[BioC] GAGE/Pathview analysis data preparation

Wed Aug 13 22:45:38 CEST 2014

Nick,
Assume I understand you correctly, and rows and columns in you data matrix are genes and samples correspondingly, and the data are log2 transformed. Say you have column indecies like:
ref1=1:4
samp1=5:8
samp1.1=9:11
…

If you want to do two-state comparison in pathview plots, you may derive the differential expression (log2 ratios) like:
#paired data
samp1.d=exp.mat[, samp1]-exp.mat[,ref1]
#unpaired data
samp1.d=exp.mat[, samp1]-rowMeans(exp.mat[,ref1])
samp1.1.d=exp.mat[, samp1.1]-rowMeans(exp.mat[,ref1])

If you want to do multiple-state comparison in pathview plots, you may derive the differential expression (log2 ratios) like:
samp.d=cbind(exp.mat[,c(samp1,samp1.1)]-rowMeans(exp.mat[,ref1]), exp.mat[,c(samp2,samp2.1)]-rowMeans(exp.mat[,ref2]))

BTW, the latest versions are pathview 1.4.2 and gage 2.14.4, where you can find all updated features including go.gsets function:
library(gage)
?go.gsets

Package links:
http://bioconductor.org/packages/release/bioc/html/gage.html
http://bioconductor.org/packages/release/bioc/html/pathview.html

HTHs.
Weijun

--------------------------------------------
On Fri, 8/8/14, Nick wrote:

 Hello sir, 
 As a new user i was wondering about
 few things listed below.
 1) I am using mogene20st arrays and to prepare
 the data with gage function, this function required gsets
 and i used kegg.sets.mm and i hope this
 is the correct gsets i used for mouse genesets , and for GO
 terms i used go.sets.mm. both located in
 gageDATA package.  If you have another/specific option,
 particular for this chip please do let me know. code for
 e.g. is below

 data1.kegg.p.egid <- gage(raw exp
 signals.egid, gset= kegg.sets.mm, ref= ref1, samp
 = samp1)

 2)  My expression data consist of multiple
 arrays for e.g. ref 1* 4arrays, sample 1*4arrays and sample
 1.1*3arrays ; ref 2*4arrays, sample 2*4arrays  and sample
 2.1*4arrays  (means all except sample 1.1 are 4 arrays) ,
 so total 23 arrays. 

 Now i want to prepare my data sets for kegg
 pathway and i followed General applicable gene sets/Pathway
 analysis, but on page 18 it says i need to supply expression
 changes and target pathway. Target pathway is not a problem
 but i have difficulties in preparing my data for pathview.

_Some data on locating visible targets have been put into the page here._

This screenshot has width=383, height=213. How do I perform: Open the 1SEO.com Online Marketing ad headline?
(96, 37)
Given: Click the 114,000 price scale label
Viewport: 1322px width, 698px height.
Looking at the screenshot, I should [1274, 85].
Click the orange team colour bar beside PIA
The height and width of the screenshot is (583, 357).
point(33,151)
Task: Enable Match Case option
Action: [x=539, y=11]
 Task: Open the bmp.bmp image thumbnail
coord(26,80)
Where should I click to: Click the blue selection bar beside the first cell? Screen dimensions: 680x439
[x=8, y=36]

 First, i was wondering how it will calculate the
 significantly expressed gene/s with only raw expression
 values for pathway.Secondly, based on the above
 information how it will plot the kegg pathway. 

 Technical issue:- i have 23 arrays and so i tried
 to minus my ref 1  from sample 1, 1.1 and ref 2 from sample
 2, 2,1 respectively. but i get an error 
 given code: gse16873.d <- gse16783[, dcis] -
 gse16873 [,hn]  starting data sets for kegg pathway
 analysis as i understood so far.  

 mycode:signals.egid.dataforkegg
 <- signals.egid[,c(ED8,M8,ED12,M12)] -
 signals.egid[,c(con8,con8,con12,con12)]Error in
 Ops.data.frame(signals.egid[, c(ED8, M8, ED12, M12)],
 signals.egid[,  : 

   - only defined for equally-sized data
 frames
 OR
 > signals.egid.dataforkegg <-
 gagePrep(signals.egid, ref= c(con8,con8,con12, con12), samp=
 c(ED8, M8, ED12, M12))

 Error in gagePrep(signals.egid, ref = c(con8, con8,
 con12, con12), samp = c(ED8,  :   please make
 sure 'ref' and 'samp' are comparable and of
 equal length or compare='unpaired'

 OR
 signals.egid.dataforkegg <-
 gagePrep(signals.egid, compare=
 'unpaired')Error in
 gagePrep(signals.egid, compare = "unpaired")
 : 

   improper 'compare' argument
  value
 as i understood so far the error could be because
 of only 3 arrays in sample 1.1 and rest are 4 each. can you
 please advice how should i prepare my data for pathway
 analysis with pathview. 

 3) there are more functions in gage package such
 as gagePrep, gagePipe ; i would like to know how relevant is
 the output from this functions for pathview. as i look at
 the pathview manual quick start with demo data the starting
 data is gse16873.d which is an output of code given on page
 21 of pathview manual. does results from gagePrep it gives
 the same results as subtracting ref from sample?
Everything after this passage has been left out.